Monday, 23 July 2018

Got it Covered! - an Aqua Coloured Competition

Each April the Lytham St Annes Embroiderers Guild hold the
 M Scott-Priestly Competition with a theme set by our Chairman. 
Having acquired (as we all seem to do without even trying!) a roll of rather lurid fluorescent aqua or maybe its turquoise? fabric, she set us the task of using a piece of it, in or for  something that could be defined as having Got It Covered. 
So here are some of the inventive results.

A delightful little 'Treasure Chest' to keep bits and bobs was covered in co-ordinating colours of aqua, pink and lime green which nicely set off the sumptuous box top. See detail of top, below.
Gorgeous Button Hole stitches and French Knots surround sequins and 'glass' effect sparkles. So pretty!


Above, white is a good choice of fabric as a border to calm down the brightness of the aqua centre piece.
Detail of the stitches, below, show Fly stitch,  French Knots and beads to decorate the patterns on the fabric.
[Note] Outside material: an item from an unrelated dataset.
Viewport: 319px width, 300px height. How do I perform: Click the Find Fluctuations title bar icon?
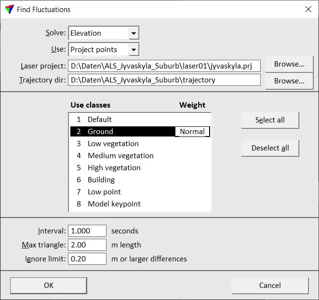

Looks very comfortable but too nice to squash by sitting on it!

Have used the flash here below to show the texture of the paper that has been used to make a little book that holds several 'Stitch Studies' using the fabric in different ways. This is the Front Cover.





The six pages, above and below. look like they were fun to do. Just adding stitches and beads whilst enjoying using the fabric in imaginative ways. Great idea.


Here is a lovely little white square box with a rather grand flower sitting on top of the lid.
I hope that our stitcher forgives me, but I cannot tell if the gold stitching around each petal is done by hand or machine as it is so very neat. It must have taken hours of careful work, either way. 
Never realised it before but white really does compliment and give a luxurious look to aqua/turquoise, doesn't it? It can be a strange colour to wear but we all seem to love it :-)


This is a very nice way to use the fabric; as a sort of Mock Fastener to a Clutch Bags or Make-up Bags, made in a matching coloured silk fabric. Lovely.


Last up on this post, but not least is another Note book cover very neatly and simply stitched using Chain stitch around French Knot flowers. This will make someone happy whilst writing using this note book :-)



Everyone seemed to enjoy this challenge as there were so many entries. Look out for the rest coming up soon in the next post.
Thank you to all our stitchers for making such good use of this unusual fabric and allowing photographs of their work.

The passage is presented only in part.